It seems clear to me that the key to building effective eScience environments is doing just what this Gaggle of bioinformatics researchers have done: stitch together small best-of-breed modules into a cohesive whole, rather than build a monolithic application.
The Gaggle: An open-source software system for integrating bioinformatics software and data sources
An interesting report on an OS app for integrating a variety of scientific databases and software programs.
Using the Gaggle we have integrated diverse databases (for example, KEGG, BioCyc, String) and software (for example, Cytoscape, DataMatrixViewer, R statistical environment, and TIGR Microarray Expression Viewer). This loose coupling of diverse software and databases enables simultaneous exploration of experimental data (mRNA and protein abundance, protein-protein and protein-DNA interactions), functional associations (operon, chromosomal proximity, phylogenetic pattern), metabolic pathways (KEGG) and Pubmed abstracts (STRING web resource). More importantly, the researcher can craft queries to explore these rich resources without any software constraints.
That’s a mouthful. Even better is:
The Gaggle is a minimal, effective and open-ended system for integrating software and data sources used in systems biology analyses. The Gaggle’s effectiveness comes from the recognition that four simple data messages each free of biological semantics, and a judicious use of the Java programming language, are all that is needed to integrate diverse types of data and software. More importantly, the Gaggle is easily extensible and new software and databases can be easily converted into geese of the Gaggle with little effort.
Now in language I can understand 🙂
The Gaggle [5] uses a minimalist approach to integrate data and software. It is written in Java and uses standard Java libraries. It is simple to install, and easy to update; new data sources and software tools can be added with minimal implementation costs. A small server program (the ‘Gaggle Boss’) provides communication among analysis and display programs (the ‘geese’) which are modest adaptations of existing (or novel) bioinformatics and computational biology programs and web resources. The Boss and the geese all run as separate programs on the user’s desktop computer, communicating with each other, at the user’s behest, by passing simple messages.

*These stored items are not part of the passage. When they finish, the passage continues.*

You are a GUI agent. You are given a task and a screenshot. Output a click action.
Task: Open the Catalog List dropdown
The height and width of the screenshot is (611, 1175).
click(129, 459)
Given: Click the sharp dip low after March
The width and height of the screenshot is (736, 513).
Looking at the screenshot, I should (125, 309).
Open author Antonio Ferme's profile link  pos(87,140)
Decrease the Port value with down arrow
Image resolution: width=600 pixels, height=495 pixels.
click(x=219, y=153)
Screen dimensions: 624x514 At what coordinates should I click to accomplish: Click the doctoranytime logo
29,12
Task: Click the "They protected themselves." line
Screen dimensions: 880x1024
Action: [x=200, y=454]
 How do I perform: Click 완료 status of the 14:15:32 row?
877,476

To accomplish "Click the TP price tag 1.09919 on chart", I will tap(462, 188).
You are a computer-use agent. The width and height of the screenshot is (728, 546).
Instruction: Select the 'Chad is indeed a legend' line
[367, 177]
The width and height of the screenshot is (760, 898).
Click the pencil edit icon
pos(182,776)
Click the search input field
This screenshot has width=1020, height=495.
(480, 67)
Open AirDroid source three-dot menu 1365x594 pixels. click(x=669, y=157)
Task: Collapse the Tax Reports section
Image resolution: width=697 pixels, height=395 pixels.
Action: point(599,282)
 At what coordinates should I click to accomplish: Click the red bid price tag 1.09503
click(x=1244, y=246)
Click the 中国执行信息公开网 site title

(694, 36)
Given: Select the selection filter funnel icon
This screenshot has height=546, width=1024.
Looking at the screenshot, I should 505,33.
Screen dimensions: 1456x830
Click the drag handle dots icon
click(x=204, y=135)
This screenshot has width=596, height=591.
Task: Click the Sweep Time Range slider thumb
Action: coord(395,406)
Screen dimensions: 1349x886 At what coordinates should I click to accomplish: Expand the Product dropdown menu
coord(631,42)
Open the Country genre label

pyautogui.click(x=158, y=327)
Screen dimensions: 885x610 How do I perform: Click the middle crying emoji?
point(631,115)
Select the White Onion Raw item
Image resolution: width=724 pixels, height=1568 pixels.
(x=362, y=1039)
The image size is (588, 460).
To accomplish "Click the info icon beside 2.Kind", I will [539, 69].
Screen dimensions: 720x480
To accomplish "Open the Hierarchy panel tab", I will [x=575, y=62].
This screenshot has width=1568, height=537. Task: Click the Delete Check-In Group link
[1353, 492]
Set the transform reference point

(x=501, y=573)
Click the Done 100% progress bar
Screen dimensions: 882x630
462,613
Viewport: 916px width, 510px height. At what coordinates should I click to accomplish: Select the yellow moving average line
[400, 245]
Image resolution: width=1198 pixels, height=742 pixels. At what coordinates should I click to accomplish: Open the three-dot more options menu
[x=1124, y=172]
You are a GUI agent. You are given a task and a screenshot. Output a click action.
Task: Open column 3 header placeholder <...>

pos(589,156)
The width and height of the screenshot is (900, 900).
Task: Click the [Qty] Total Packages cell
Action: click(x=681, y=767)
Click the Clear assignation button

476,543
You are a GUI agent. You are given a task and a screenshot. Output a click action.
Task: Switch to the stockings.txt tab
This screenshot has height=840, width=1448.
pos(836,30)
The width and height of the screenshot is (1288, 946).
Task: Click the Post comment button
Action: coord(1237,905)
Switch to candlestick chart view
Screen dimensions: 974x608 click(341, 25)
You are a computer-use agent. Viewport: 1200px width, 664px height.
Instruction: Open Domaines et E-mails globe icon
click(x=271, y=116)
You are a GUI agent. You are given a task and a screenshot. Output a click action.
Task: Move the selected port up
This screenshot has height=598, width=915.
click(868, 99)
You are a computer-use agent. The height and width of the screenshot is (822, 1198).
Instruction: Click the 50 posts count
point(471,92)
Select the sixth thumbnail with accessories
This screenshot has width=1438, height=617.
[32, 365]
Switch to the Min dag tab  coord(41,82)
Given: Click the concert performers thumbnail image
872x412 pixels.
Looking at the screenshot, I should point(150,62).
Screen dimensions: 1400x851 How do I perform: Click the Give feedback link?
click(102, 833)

I have to admit that the details of this one are a little over my head, but the basic concept of tying disparate sources of data and application functionality in a simple communication framework is one my colleagues and I have been thinking a lot about in the last few months. It seems clear to me that the key to building effective eScience environments is doing just what this Gaggle of bioinformatics researchers have done: stitch together small best-of-breed modules into a cohesive whole, rather than build a monolithic application. But then that’s what the new Web is all about ain’t it?